What follows is a list of the differences between ‘High Trust’ and ‘Low Trust’ societies.
High Trust Society:
–People at the top of the hierarchy view those at the bottom with compassion. A rich man thinks, “As one of the most powerful people in this society, I have an obligation to ensure that the poor and powerless are taken care of.”
–People at the bottom of the hierarchy view those at the top with respect.
–Businesses put doing the morally right thing above profits, and view their employees as family members who should be taken care of in both good times and bad.
–Random people walking down the street trust each other.
–Violent crime is rare.
Low Trust Society:
–People at the top of the hierarchy view those at the bottom with disdain. They exploit those below them with impunity.
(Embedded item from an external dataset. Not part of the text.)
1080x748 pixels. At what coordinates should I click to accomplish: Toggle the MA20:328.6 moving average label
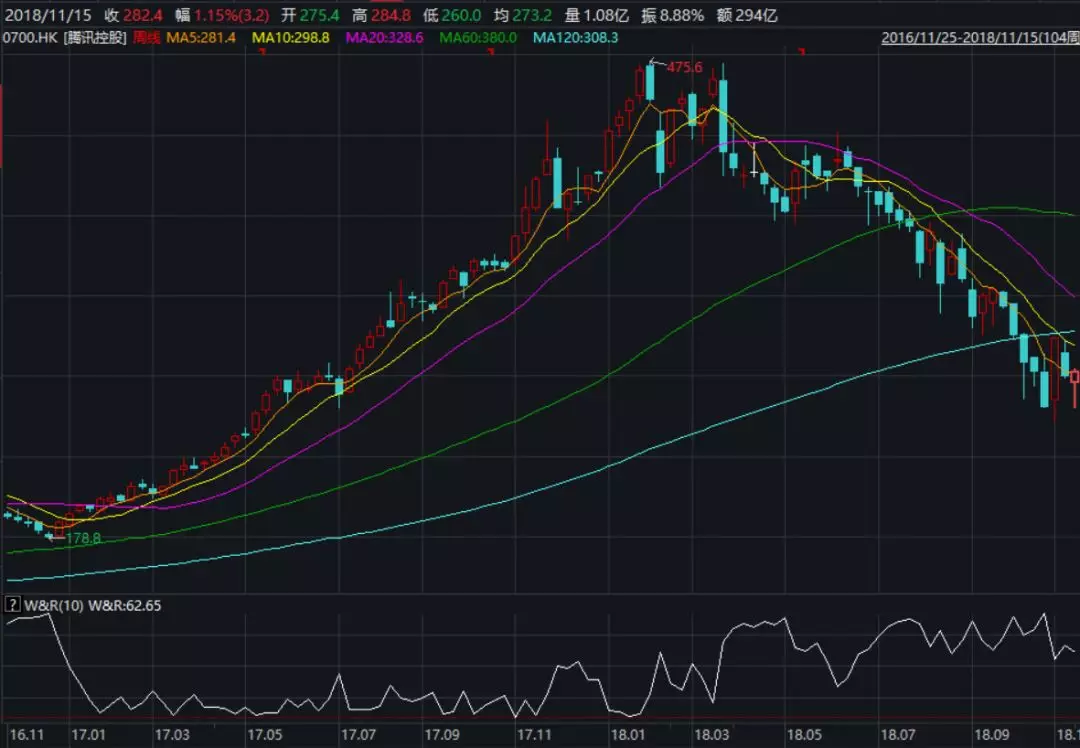coord(385,37)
–People at the bottom of the hierarchy view those at the top with resentment.
–Businesses view morality as a joke, and their employees as chattel to be worked to death then discarded.
–Random people walking down the street distrust each other.
–Violent crime is common.
Inequality Erodes Social Trust:
Generally speaking it is the case that societies with intense wealth inequality (high Gini coefficients) have low levels of social trust, while societies with gentle inequality (low Gini coefficients) have high levels of social trust. The relationship is causal; intense inequality causes trust to erode.
1950 America was a high trust society.
2020 America is a low trust society.
2020 Brazil is a low trust society.
Historically, low trust societies with intense inequality have been the rule, and high trust societies with gentle inequality have been the exception.